His mother died two months after giving birth to him. The delivery came with complications that his mother recognized as being fatal. But before she died, she asked her best friend, who helped deliver Jim, to raise the baby.

Jim’s father — overcome with grief and overwhelmed by the prospect of raising a baby in addition to Jim’s brother Claude Ernest Jr., 3 — agreed.

Growing up, Jim worked on ranches in Oklahoma, New Mexico and Texas with his foster mother, who took on double duty — as a mother who provided for the family, but also doled out the kind of practical advice a father is typically responsible for.

He still gets misty eyed when he thinks of all she did for him.

So, when he fell in love with Marie, he also fell in love with her two little ones. It was a chance to give them the father figure he never had.

Besides, Marie was a cutie and Jim recognized her as the catch that she was.

“I was lonely, and here was a good gal,” Jim recalls.

The secrets to their long lasting marriage are simple and yet profound.

Trust each other.

Always tell the truth.

Don’t nag or cheat on each other.

Protect each other’s hearts from harm.

Marie appreciates her husband’s faithfulness and his happy nature.

“He’s genuine,” she says. “He doesn’t put on airs.
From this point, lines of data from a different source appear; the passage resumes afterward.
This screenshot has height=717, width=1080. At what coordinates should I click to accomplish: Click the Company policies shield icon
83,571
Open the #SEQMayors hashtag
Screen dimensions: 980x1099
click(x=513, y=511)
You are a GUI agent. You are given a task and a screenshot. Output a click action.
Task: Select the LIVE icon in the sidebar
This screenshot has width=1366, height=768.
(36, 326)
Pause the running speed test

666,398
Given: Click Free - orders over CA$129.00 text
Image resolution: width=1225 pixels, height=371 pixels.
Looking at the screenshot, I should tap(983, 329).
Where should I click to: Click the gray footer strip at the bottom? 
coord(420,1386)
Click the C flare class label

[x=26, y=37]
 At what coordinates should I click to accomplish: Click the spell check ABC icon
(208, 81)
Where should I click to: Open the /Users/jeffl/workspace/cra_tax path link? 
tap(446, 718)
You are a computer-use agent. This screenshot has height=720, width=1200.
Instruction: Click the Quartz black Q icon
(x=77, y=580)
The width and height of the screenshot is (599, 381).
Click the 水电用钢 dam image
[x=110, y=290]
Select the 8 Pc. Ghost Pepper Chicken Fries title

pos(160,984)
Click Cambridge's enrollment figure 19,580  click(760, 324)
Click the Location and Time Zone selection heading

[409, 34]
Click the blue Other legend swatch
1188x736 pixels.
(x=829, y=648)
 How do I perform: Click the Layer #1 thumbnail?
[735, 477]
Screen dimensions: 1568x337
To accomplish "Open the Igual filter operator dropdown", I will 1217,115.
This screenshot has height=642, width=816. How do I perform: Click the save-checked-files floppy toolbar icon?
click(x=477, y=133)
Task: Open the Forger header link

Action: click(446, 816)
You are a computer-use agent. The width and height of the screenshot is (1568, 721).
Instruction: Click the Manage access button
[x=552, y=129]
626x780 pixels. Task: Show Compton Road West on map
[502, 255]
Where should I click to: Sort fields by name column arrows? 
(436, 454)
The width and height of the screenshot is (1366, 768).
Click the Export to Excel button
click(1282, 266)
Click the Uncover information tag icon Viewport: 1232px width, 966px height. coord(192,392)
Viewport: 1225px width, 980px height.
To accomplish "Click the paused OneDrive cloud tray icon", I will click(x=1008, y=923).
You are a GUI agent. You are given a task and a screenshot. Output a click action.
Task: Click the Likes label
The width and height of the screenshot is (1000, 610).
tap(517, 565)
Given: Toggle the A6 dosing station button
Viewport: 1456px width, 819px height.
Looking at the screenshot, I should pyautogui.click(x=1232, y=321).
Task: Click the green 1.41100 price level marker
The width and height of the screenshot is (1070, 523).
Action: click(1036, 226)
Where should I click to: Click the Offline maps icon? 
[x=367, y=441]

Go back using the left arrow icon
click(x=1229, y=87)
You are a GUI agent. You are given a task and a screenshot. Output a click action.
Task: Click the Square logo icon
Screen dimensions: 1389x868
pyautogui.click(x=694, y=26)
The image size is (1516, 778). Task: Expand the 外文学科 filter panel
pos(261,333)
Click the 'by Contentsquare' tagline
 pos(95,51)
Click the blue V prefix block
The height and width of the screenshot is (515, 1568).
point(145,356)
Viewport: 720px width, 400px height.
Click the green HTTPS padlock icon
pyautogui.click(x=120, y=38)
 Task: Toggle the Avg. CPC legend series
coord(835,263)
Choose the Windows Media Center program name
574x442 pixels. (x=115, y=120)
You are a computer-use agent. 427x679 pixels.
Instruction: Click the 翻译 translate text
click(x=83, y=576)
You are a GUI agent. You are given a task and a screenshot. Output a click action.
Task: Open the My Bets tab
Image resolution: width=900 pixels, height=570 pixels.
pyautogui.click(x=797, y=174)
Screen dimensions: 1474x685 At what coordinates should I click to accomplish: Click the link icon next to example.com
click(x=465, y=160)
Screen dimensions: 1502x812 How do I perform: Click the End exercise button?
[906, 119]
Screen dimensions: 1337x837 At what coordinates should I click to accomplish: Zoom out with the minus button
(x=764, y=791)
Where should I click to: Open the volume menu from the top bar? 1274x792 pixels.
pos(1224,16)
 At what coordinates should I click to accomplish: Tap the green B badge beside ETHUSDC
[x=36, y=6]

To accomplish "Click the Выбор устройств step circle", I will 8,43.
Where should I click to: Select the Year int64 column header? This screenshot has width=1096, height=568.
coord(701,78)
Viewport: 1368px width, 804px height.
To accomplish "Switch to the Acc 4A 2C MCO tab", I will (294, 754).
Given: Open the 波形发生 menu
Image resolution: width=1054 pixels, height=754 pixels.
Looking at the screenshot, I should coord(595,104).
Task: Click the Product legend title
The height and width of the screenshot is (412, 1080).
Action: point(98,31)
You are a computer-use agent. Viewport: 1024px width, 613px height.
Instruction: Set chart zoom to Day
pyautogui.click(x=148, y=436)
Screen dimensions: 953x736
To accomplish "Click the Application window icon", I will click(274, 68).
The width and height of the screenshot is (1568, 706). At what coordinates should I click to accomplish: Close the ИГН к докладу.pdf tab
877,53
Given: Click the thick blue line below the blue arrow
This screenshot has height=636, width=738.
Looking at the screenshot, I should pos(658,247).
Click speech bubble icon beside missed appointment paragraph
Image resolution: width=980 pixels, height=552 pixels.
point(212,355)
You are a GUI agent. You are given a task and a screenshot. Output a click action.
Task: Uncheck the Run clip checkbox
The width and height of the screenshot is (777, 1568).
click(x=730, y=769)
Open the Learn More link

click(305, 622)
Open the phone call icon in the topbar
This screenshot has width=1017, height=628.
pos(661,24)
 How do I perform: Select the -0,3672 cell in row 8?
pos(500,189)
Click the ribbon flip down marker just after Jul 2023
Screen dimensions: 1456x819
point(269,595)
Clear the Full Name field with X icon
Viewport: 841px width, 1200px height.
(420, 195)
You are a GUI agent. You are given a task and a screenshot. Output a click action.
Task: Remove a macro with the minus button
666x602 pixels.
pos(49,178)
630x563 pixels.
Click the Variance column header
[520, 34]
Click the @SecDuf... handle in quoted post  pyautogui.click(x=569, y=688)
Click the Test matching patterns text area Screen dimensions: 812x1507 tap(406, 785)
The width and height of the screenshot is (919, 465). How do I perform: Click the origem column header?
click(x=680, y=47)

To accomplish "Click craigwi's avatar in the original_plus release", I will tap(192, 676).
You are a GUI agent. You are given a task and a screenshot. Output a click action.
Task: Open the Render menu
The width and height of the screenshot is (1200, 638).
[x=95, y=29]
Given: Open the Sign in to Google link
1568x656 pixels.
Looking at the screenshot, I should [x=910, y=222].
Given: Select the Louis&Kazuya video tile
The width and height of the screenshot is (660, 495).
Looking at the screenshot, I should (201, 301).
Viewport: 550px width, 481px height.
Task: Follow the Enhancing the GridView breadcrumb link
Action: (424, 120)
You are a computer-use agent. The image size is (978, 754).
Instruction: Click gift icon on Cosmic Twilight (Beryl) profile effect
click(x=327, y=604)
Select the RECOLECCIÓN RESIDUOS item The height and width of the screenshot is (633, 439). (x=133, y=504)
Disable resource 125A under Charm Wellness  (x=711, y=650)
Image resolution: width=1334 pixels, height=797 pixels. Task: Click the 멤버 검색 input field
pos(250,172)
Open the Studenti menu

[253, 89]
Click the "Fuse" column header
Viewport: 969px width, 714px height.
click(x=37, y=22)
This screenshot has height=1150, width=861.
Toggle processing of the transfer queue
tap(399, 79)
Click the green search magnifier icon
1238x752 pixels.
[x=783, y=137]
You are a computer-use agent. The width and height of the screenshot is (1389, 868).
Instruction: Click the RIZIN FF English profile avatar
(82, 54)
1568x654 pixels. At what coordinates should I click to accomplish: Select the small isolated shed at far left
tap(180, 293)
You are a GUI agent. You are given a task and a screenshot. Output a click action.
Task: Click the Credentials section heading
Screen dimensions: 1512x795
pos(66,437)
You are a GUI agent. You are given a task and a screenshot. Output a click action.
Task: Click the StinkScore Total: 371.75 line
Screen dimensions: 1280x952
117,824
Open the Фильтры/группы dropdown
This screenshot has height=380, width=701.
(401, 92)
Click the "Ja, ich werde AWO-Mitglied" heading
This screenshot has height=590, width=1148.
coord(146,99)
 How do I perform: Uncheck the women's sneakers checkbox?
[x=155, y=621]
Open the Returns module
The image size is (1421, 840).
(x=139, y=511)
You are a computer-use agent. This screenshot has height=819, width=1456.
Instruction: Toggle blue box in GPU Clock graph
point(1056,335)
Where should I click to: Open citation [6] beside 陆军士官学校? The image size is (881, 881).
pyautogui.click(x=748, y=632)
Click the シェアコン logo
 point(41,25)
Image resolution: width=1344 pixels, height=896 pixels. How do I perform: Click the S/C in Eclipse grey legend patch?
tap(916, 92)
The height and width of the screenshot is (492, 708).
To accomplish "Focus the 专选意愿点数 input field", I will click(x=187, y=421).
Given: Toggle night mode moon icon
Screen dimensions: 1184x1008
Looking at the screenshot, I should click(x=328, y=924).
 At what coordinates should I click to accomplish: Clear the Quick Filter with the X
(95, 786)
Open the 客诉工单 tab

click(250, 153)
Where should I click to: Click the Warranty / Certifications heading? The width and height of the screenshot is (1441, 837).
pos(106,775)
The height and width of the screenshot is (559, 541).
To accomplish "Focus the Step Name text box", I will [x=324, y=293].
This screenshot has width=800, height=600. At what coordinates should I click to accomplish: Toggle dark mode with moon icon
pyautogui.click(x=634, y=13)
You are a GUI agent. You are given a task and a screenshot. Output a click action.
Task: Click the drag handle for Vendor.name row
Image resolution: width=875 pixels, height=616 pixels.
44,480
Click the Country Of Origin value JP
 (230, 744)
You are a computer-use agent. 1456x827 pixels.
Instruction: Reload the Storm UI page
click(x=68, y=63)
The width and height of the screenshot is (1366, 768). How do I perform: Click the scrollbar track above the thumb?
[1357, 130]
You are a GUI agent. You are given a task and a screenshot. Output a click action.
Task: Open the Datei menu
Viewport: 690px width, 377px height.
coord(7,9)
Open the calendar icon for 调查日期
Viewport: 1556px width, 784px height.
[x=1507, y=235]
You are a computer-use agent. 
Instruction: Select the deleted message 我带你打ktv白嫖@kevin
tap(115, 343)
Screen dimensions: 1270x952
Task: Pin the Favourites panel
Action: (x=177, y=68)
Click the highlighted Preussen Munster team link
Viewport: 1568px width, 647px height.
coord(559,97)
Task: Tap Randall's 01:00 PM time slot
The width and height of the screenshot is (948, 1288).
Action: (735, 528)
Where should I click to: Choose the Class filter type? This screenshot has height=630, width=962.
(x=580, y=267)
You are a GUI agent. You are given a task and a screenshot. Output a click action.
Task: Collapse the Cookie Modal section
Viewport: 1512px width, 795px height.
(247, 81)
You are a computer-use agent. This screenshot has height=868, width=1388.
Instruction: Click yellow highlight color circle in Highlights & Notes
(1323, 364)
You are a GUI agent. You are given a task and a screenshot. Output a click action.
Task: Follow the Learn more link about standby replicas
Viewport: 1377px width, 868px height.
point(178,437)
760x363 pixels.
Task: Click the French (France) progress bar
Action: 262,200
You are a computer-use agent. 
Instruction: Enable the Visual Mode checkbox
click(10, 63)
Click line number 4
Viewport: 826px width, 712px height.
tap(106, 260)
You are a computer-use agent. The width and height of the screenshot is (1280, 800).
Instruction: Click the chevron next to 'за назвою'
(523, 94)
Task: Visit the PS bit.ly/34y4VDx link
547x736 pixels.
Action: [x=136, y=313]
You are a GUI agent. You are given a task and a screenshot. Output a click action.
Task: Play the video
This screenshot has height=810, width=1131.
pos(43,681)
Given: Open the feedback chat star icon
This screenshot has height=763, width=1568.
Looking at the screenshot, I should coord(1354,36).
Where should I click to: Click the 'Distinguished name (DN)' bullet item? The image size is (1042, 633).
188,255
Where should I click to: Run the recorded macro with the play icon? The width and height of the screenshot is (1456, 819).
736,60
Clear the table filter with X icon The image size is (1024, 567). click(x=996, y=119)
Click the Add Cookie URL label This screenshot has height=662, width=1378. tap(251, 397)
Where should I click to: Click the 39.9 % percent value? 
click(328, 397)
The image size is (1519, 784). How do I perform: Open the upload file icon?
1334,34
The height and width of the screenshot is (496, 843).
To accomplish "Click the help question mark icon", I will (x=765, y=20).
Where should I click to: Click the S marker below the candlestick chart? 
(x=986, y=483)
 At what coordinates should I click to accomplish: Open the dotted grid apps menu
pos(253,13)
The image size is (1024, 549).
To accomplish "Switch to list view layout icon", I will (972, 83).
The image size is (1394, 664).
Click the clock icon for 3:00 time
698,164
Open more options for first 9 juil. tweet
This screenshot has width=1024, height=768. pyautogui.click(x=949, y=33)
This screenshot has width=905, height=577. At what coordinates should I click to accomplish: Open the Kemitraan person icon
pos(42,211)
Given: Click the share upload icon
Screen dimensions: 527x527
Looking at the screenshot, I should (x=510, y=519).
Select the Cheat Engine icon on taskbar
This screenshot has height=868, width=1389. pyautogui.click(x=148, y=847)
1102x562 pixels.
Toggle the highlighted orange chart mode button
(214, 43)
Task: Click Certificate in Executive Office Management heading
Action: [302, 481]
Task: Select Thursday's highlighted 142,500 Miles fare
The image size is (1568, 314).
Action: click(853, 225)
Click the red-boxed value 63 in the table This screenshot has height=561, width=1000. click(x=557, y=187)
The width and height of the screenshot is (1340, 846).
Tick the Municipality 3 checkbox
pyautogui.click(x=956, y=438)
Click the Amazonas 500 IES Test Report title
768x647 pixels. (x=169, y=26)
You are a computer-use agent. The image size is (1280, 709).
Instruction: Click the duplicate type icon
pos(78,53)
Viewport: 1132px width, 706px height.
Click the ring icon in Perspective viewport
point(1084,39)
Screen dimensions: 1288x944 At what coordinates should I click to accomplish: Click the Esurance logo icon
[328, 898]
What you see is what you get.”

She loves his sense of humor.

“If you’re not laughing, you’re not living,” is Jim’s motto.

Lucky for Jim, Marie has a pretty good sense of humor, too.

One year, he bought her a sexy black nightgown — in a size 18. It hung like a tent on Marie’s tiny frame.

“That was so funny,” she recalls. “That nightgown was big.”

Instead of taking offense, she took it back to the store for a pink one in her size.

Both appreciate that the other has an even disposition and that neither is controlling.

Even when Jim thought money was tighter than usual, he never pressed Marie, who takes care of the finances, for an explanation. Imagine his surprise on Christmas morning when he unwrapped the paid off deed to their house. Over five years, Marie secretly paid off their $60,000 mortgage.

Sure, they have disagreements, as is bound to happen when one spouse is left of center politically and the other falls to the right.

But they don’t take politics personally.

As for Jim, he struggles to attribute their long and happy marriage to any one factor.

“Everything,” he says when asked what he loves about his wife. “I love everything about her.

“If I could pin it down to one thing, when I was through working, here is where I wanted to be — home,” he says. “Not in some damn pub listening to the drunks talk about their problems.

“And she was always happy to see me.”

Even when Jim was late coming home after stopping off for a beer with his coworkers, she never fretted, or even demanded to know where he’d been.

Marie — ever the patient, logical creature — knew he’s always come home to her.

“Eventually, he would get hungry or horny,” she says, soliciting a giggle from Jim.

To that end, they created a “point system” to account for, well, we’ll call them amorous delights.

“Have I got enough points tonight?” Jim would ask.

“Nope,” Marie would reply. “But your credit is good.”

They still can’t keep their hands off each other. Sitting next to each other on the couch in their living room, they hold hands and hug.

“When you love someone and respect them, you want to make them happy,” Jim says. “It’s a natural thing. You don’t have to stretch to make it work.”